SUPPLIED MATERIAL:
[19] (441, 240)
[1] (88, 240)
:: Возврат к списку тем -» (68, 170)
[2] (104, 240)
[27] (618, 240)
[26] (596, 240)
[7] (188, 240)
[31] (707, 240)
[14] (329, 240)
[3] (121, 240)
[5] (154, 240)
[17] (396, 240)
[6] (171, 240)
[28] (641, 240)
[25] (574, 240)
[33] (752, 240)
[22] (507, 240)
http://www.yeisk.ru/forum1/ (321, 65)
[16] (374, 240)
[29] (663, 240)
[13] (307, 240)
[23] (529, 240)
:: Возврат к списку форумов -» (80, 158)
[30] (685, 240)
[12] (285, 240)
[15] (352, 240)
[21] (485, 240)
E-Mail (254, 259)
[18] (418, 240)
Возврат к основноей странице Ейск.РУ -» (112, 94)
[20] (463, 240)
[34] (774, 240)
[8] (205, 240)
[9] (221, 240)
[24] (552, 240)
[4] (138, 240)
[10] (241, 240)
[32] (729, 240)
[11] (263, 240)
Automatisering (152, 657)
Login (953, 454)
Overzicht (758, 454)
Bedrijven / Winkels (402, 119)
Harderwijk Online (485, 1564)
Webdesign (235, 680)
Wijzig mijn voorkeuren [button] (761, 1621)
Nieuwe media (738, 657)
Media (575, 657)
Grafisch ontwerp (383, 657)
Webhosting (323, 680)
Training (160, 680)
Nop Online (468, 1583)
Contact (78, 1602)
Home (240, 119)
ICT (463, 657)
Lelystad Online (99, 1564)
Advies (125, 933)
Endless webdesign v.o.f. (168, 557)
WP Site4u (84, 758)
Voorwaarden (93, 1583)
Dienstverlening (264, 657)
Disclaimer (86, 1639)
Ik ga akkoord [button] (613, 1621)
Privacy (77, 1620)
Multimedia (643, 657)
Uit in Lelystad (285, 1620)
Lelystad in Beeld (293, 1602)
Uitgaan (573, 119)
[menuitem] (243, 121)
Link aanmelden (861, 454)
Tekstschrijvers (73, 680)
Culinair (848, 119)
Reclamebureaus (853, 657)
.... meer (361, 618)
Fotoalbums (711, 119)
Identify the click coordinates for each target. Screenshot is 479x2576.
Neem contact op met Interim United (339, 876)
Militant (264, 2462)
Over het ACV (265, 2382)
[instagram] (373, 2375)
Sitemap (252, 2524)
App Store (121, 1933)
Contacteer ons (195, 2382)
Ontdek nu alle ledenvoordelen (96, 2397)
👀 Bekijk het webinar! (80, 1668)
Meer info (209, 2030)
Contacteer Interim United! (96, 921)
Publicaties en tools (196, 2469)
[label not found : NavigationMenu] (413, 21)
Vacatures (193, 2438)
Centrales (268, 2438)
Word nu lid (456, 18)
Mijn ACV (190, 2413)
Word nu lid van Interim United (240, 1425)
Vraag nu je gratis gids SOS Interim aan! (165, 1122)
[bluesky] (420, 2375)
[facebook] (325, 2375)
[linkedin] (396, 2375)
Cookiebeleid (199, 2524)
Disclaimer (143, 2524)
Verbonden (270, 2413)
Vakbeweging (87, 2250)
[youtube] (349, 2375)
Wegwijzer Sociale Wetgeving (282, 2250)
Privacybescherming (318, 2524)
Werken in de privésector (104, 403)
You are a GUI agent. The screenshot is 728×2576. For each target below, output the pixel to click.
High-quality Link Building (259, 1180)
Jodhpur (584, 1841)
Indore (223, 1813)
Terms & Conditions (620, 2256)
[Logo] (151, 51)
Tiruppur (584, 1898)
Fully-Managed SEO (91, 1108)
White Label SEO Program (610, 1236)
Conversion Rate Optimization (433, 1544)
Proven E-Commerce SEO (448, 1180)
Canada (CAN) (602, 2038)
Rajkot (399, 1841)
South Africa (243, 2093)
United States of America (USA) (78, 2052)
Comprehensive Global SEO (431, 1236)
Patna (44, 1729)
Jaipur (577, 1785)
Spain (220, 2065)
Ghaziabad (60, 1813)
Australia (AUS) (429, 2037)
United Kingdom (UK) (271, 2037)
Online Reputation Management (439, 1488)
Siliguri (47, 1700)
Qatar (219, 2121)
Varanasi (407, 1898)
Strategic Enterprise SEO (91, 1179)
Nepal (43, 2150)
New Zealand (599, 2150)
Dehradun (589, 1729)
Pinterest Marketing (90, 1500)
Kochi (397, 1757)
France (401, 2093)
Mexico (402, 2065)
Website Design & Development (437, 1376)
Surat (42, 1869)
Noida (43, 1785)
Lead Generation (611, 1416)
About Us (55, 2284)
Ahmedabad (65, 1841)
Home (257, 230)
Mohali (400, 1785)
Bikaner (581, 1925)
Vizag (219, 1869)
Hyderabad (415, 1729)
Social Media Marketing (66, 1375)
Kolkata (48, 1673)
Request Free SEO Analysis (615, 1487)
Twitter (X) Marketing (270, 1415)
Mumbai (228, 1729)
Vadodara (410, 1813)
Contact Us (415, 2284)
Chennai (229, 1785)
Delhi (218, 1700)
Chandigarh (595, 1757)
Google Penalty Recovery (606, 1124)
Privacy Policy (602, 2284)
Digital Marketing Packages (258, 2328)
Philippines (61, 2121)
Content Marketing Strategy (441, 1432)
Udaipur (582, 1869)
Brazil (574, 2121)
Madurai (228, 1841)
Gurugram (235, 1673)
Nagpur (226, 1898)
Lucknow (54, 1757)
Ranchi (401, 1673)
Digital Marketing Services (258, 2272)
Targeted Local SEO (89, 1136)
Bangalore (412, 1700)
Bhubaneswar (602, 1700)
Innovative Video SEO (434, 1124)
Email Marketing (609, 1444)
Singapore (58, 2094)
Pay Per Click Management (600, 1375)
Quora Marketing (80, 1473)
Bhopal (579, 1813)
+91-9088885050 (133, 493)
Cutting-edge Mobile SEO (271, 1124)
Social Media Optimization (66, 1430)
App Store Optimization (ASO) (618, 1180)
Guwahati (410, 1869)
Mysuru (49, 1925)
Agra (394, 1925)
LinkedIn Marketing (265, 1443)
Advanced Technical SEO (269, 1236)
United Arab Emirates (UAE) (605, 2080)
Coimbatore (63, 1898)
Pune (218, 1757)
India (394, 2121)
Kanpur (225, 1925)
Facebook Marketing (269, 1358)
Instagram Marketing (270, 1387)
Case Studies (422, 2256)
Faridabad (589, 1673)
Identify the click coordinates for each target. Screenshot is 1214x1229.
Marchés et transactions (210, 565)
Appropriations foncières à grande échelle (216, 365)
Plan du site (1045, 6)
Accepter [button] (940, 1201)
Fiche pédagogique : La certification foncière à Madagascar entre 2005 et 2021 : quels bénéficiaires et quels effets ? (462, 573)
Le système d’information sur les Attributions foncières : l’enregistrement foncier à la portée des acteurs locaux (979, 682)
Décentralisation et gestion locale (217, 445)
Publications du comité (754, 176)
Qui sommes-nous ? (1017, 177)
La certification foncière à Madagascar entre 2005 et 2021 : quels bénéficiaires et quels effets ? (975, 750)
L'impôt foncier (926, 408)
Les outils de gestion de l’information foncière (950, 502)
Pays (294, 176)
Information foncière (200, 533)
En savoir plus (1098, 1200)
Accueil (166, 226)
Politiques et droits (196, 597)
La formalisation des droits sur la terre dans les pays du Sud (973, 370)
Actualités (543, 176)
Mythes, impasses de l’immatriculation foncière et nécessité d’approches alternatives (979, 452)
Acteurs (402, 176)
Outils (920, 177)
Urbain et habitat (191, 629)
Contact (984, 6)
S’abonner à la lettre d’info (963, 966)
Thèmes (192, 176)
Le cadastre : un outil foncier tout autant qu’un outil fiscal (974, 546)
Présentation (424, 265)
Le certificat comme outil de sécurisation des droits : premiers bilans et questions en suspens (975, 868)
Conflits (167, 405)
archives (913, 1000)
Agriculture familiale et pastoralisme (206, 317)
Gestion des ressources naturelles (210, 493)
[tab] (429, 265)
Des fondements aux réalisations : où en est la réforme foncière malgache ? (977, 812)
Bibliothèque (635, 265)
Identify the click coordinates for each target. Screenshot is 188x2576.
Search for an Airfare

WHAT THE EXERCISE ASKS: Reproduce the items from the line holding "[8] (205, 240)" through the line holding "Endless webdesign v.o.f. (168, 557)", inclusive.

RIGHT ANSWER:
[8] (205, 240)
[9] (221, 240)
[24] (552, 240)
[4] (138, 240)
[10] (241, 240)
[32] (729, 240)
[11] (263, 240)
Automatisering (152, 657)
Login (953, 454)
Overzicht (758, 454)
Bedrijven / Winkels (402, 119)
Harderwijk Online (485, 1564)
Webdesign (235, 680)
Wijzig mijn voorkeuren [button] (761, 1621)
Nieuwe media (738, 657)
Media (575, 657)
Grafisch ontwerp (383, 657)
Webhosting (323, 680)
Training (160, 680)
Nop Online (468, 1583)
Contact (78, 1602)
Home (240, 119)
ICT (463, 657)
Lelystad Online (99, 1564)
Advies (125, 933)
Endless webdesign v.o.f. (168, 557)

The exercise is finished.